▶ [Texte]
□ □ □
Depuis la mi-mai, plusieurs commissions parlementaires se sont attelées à la lourde tâche de gommer les discriminations majeures à l’encontre des femmes, contenues dans les lois libanaises. Pour l’heure, les principales propositions d’amendements, approuvées en commissions, ont un caractère économique et visent à réviser les lois fiscales de 1959 et le code de la sécurité sociale. Ces propositions ont été transmises au Parlement, qui devrait les étudier lors de sa prochaine session. Les discussions parlementaires autour du droit des femmes à transmettre leur nationalité, celles relatives au projet de loi sur la violence conjugale ou au statut civil optionnel n’ont, elles, toujours pas abouti. « Certains députés sont très attentifs à ce que la rédaction des amendements n’entre pas en conflit avec les textes religieux communautaires, qui gouvernent en particulier les statuts personnels », a expliqué le député Ghassan Moukheiber, lors d’une conférence organisée par l’Université Saint-Joseph.

Parmi les avancées notables, une série de propositions d'amendements visant à supprimer les discriminations fiscales. Les parlementaires veulent ainsi modifier l’article 31 de la loi fiscale relative à l’impôt sur le revenu (décret-loi n° 144 du 12 juin 1959). A l’heure actuelle, cet article permet à l’époux de bénéficier d’une série d’abattements fiscaux dont la femme est exclue. Le mari jouit en effet seul d’un abattement de 500.000 livres libanaises (334 dollars), accordé pour chacun de ses enfants à charge, lorsque les deux époux travaillent. « Il existe aussi une forme de discrimination positive puisque cet abattement est accordé pour un fils jusqu’à ses 25 ans s’il poursuit ses études, mais indéfiniment pour une fille qui reste célibataire (voire qui devient veuve ou divorcée). Et ce, quel que soit son âge », précise l’avocat fiscaliste Karim Daher.
 
De la même façon, l’article 31, tel qu’il est aujourd’hui rédigé, prévoit un abattement automatique pour l’époux si sa femme ne travaille pas de l'ordre de 2,5 millions de livres libanaises (1.667 dollars). La réciprocité n’est admise que de manière exceptionnelle : l’épouse ne peut en effet en bénéficier que si elle apporte la preuve du décès de son mari ou que « l’inactivité de son mari est liée à un cas de force majeure comme un handicap qui l’empêche de se déplacer normalement », rappelle Karim Daher.
□ □ □
▶ [Données fournies]

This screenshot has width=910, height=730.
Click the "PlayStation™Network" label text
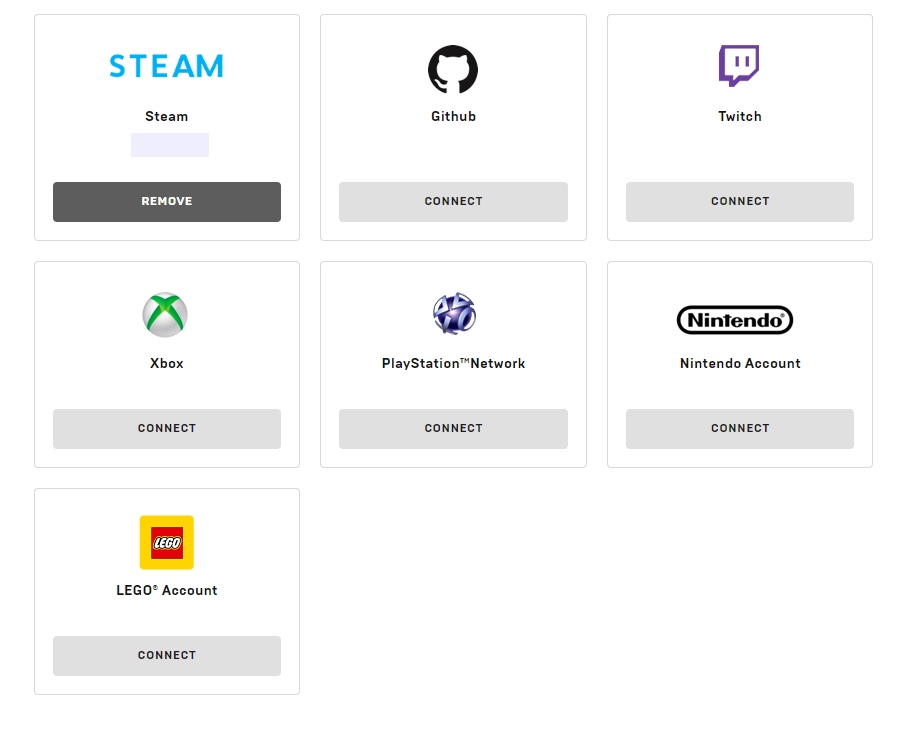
□ □ □
▶ [Exercice écrit 1] Traduisez en anglais la phrase suivante du texte sur les discriminations légales au Liban : « Ces propositions ont été transmises au Parlement, qui devrait les étudier lors de sa prochaine session. »
▶ [Exercice écrit 2]
Répondez brièvement aux questions suivantes sur le texte sur les discriminations légales au Liban.
(a) Depuis quand plusieurs commissions parlementaires s'attellent-elles à gommer les discriminations envers les femmes ?
(b) Quel article de la loi fiscale relative à l'impôt sur le revenu les parlementaires veulent-ils modifier ?
(c) Quel est le montant de l'abattement automatique prévu pour l'époux si sa femme ne travaille pas ?
▶ [Exercice écrit 3] Poursuivez le texte sur les discriminations légales au Liban à la suite de sa dernière phrase.
Les lignes ne jouent ici aucun rôle.

▶ [Réponse écrite 1] These proposals have been sent to Parliament, which is expected to examine them at its next session.

▶ [Réponse écrite 2]
(a) Depuis la mi-mai.
(b) L'article 31.
(c) 2,5 millions de livres libanaises, soit 1.667 dollars.

▶ [Réponse écrite 3]
 
Toujours sur le plan fiscal, les parlementaires ont également proposé de réviser l’article 9 du décret-loi n° 146 du 12 juin 1959 portant sur les droits de mutation dus au moment d’une succession. Cet article prévoit actuellement pour l’héritier, qui aurait la charge de son épouse, un abattement personnel supplémentaire de 16 millions de livres libanaises (10.665 dollars) ainsi qu’un abattement de 8 millions de livres libanaises (5.334 dollars) à valoir pour chacun de ses enfants mineurs (maximum de trois enfants). « Aujourd’hui, un homme qui ne travaille pas, bénéficie de ces abattements supplémentaires. Mais une femme, qui travaille, ne peut pas y prétendre même si son mari est inactif et qu’elle en a la charge... Il y a là une injustice fiscale d’autant plus grande qu’en pratique, l’Administration n’a jamais demandé à quiconque de prouver que sa femme ne travaillait pas », ajoute Karim Daher.

S’ils sont votés au Parlement, ces amendements permettront donc une égalité fiscale entre l’homme et la femme.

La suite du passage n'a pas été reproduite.